Левченко был одним из тех типов, которые под влиянием кавказской горной войны не казались редкостью на линии. Он не мог усидеть дома, и однообразная крепостная жизнь его томила да одури. Он брал ружьё и уходил на охоту. Его сначала наказывали, потом привыкли к его отлучкам. Впоследствии он оказался даже полезным, потому что избороздил окрестные леса и чащи, изучил их, каждую звериную тропу знал наизусть. Он не заблудился бы в хаосе скал, и по ему одному ведомым приметам, выбирался отовсюду на дорогу. В душах у таких крепостных охотников бились неиссякаемые родники поэзии. Они проводили целые недели одиноко, под открытым небом, по ночам чуть не натыкались на лезгинские партии, иногда до утра таясь по соседству с ними. Ни ливни, ни грозы, со страшною силою бушевавшие в тёмных ущельях, не пугали их. Притомившись, они с массою дичи возвращались в крепость, отсыпались и опять уходили вон. Иногда целые дни такой Левченко лежал в лесу, глядя сквозь переплёт его вершин в небо, и слушал, как просыпавшийся ветерок заводил беседу с недвижными до тех пор листами, как внезапно взбудораживались и перекликались птицы… Солнце закатывалось. Огнистое сияние его мерцало на верхушках старых деревьев; в глубину ущелий, открывавшихся устьями к закату, алою рекою вливалось его пламя. В ближайших аулах слышались меланхолические призывы к намазу с каменных минаретов.
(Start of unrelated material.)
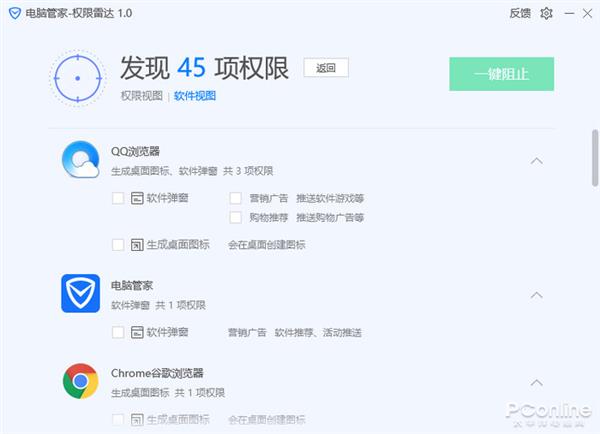Image resolution: width=600 pixels, height=434 pixels.
Task: Click the shield logo in title bar
Action: pos(15,13)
А Левченко не хотел подыматься и прислушивался, точно во всей природе на его глазах сейчас разрешалась какая-то великая, страшная тайна… Тянуло к ночи холодком, освежавшим его обветренное и обугленное лицо, и Левченко вставал и шёл, куда глаза глядят… Ему случалось часто попадать за аулы в горные узлы, вокруг облепленные их гнёздами, но кавказец нисколько не смущался. Зажгутся там вечерние огни, — он соображает: «Трапезуют теперь азиаты, поди, свой хинкал лопают»; потухнет, — «Ишь, спать орда повалилась»; наступит ночь, залают всюду собаки, завоют внизу в ущельях чекалки, — ему нисколько не страшно. Вся даль и глубь таинственного края открыта ему, точно так и следует ему шляться по заповедным дебрям… Таким Немвродам, как Левченко, случалось даже делать невозможное. Ни один лезгин не решался быть кунаком русских, приводилось встречаться с одинокими горцами, — они, Бог знает как, дружились: жили вместе целыми днями и расходились, не питая друг против друга злокозненных намерений; разговаривали они на своеобразном языке, коверкая одинаково и русский, и татарский.
— Якши бол, бояр, якши айда! — орал бессмыслицу лезгин, похлопывая Левченко по плечу.
Тот, разумеется, не оставался в долгу.
— Сагол! Аллах — сахласын твоя марушка да баранчук якши бол.
И он был вполне убеждён, что по-ихнему это значит: «желаю от Бога здоровья твоей жене и детям», а все лезгины, в свою очередь, думали, что марушка [1]
и баранчук [2] — чисто по-русски.Когда Нина вернулась в комнаты, Брызгалов уже счёл должным официально представить ей своих офицеров.
— Штабс-капитан Незамай-Козёл.
— Козел! — поправил тот.
— Ну, вот! — с неудовольствием перебил Степан Фёдорович. — Что это ты, братец? До сих пор Козлом бы…
— По ошибке писаря, ей-Богу-с, Степан Фёдорович.
— Прапорщик Роговой.
Роговой элегантно подошёл к ручке и приобрёл в Козле или Козле смертельного врага.
— Прапорщик Кнаус, из ревельских лезгинов!..
Тот уже почистился и сиял во всём великолепии.
— Всё молодцы-ребята! Узнаешь их, — полюбишь. А они тебя уже и теперь любят. Ну, зови гостей к столу, молодая хозяйка.
И он опять вспомнил покойницу и смахнул с глаз слезу.
— Да, а юнкеров я тебе не представил.
— Князь Раменцов и Хаби Мехтулин Агаларов… Бравые ребята, только часто слишком у меня на гауптвахте сидят. Ну, теперь, господа, чем Бог послал; к обеду мы велим дичь изжарить.